DATA ROWS
****************************************

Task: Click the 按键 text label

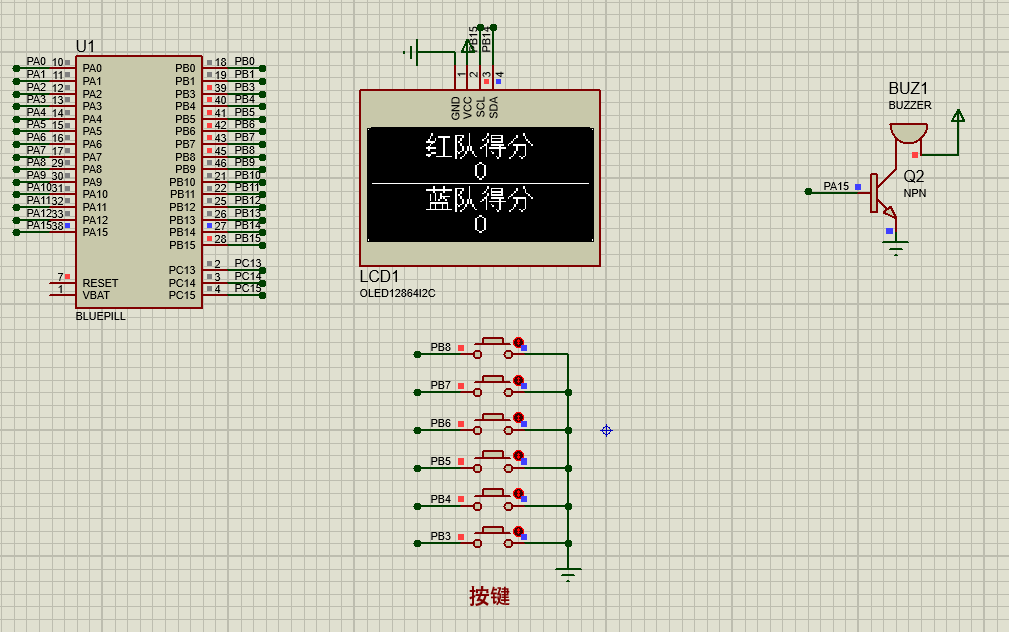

****************************************

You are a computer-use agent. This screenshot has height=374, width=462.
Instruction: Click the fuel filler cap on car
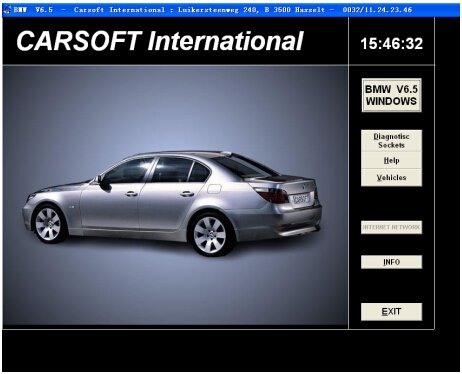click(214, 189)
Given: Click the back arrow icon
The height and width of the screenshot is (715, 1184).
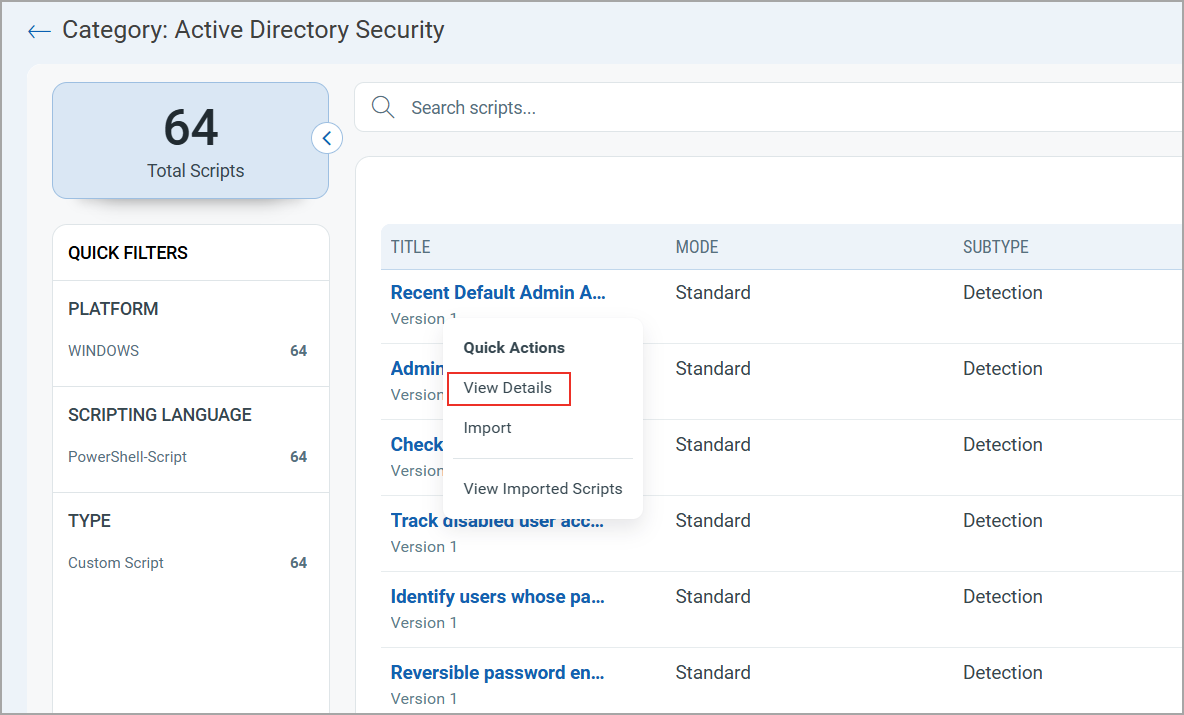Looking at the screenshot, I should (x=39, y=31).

****************************************

GIVEN REQUEST
Repeat the lines of the records verbatim, beginning with the line containing "You are a computer-use" and continuing through the line containing "Looking at the", both included. Omit the pictures from your answer.

EXERCISE OUTPUT
You are a computer-use agent. This screenshot has height=374, width=462.
Instruction: Click the fuel filler cap on car
click(214, 189)
Given: Click the back arrow icon
The height and width of the screenshot is (715, 1184).
Looking at the screenshot, I should (x=39, y=31).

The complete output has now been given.